I suppose, given the definition of sodomy as encompassing oral and anal sex, that he's probably tried it. (I wonder if he had an unfortunate incident with teeth or something. . .) But that's not as important as noting there are lots of groups speaking up wherever the man goes. The Washington Square News Editorial blasts NYU for inviting him, but the Jefferson Center for the Protection of Free Expression has honored Mr. Scalia. Figures he'd be honored in the South, huh? As reported in the Hattiesburg American, Mr. Scalia is being given the Muzzle Award.
The Jefferson Center for the Protection of Free Expression included the seizure when it handed out its 2005 Jefferson Muzzle awards given for perceived squelching of free expression.
Each year, the awards mark the April 13 birthday of Thomas Jefferson, the nation's third president and First Amendment advocate.

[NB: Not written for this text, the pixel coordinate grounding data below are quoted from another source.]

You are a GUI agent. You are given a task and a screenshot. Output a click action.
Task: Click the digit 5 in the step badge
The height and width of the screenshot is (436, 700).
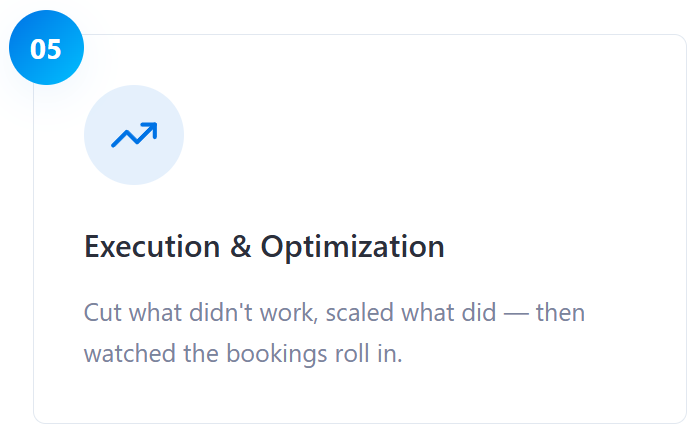click(x=54, y=49)
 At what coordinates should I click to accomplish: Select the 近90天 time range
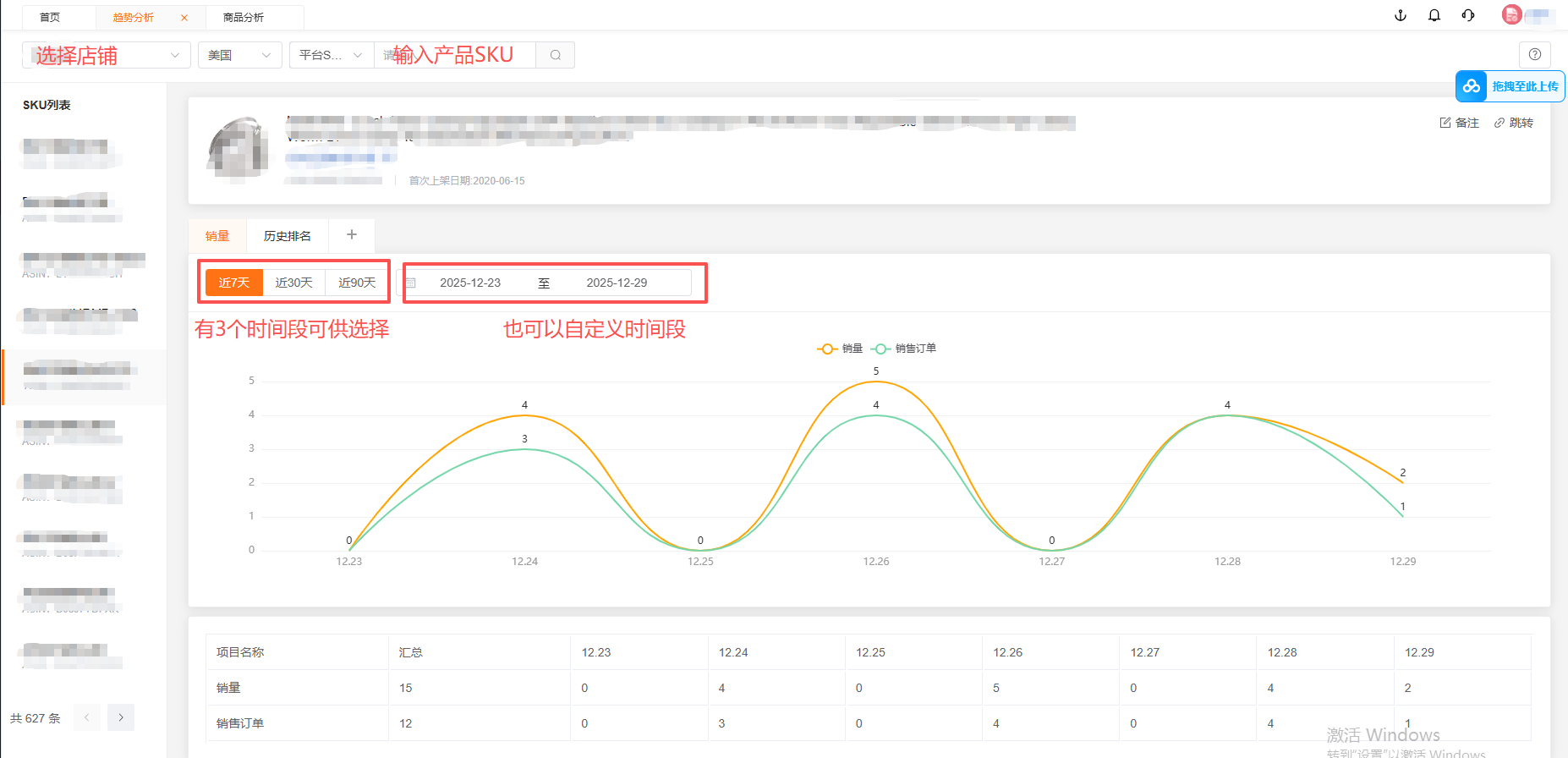357,283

The Marshals Service was recognized for seizing the tape recorders of former Hattiesburg American reporter Antoinette Konz and Associated Press reporter Denise Grones during a Scalia speech at Presbyterian Christian High School on April 7, 2004.
Neither reporter had been told before the speech they could not use tape recorders. The marshal said she was following Scalia's orders.
"The Justice has stated that it is his First Amendment right not to speak on radio or television when it is not his wish to do so. Yet, the personal preferences of a U.S. Supreme Court Justice do not give the U.S. Marshals Service the legal authority to seize and destroy the private property of a reporter," the Jefferson Center noted in a prepared statement.
It is high time Mr. Scalia got an award he will be proud to place on his mantlepiece. Just imagine Mr. and Mrs. Scalia nuzzling on the couch and contemplating a sexually illicit act, at least according to the Justice. Mrs. Scalia whispers in his ear, but Antonin is too caught up admiring his Muzzle Award to take the hint. She then gazes up at him, swears under her breath, and stalks into the kitchen.
Ah, how beautiful.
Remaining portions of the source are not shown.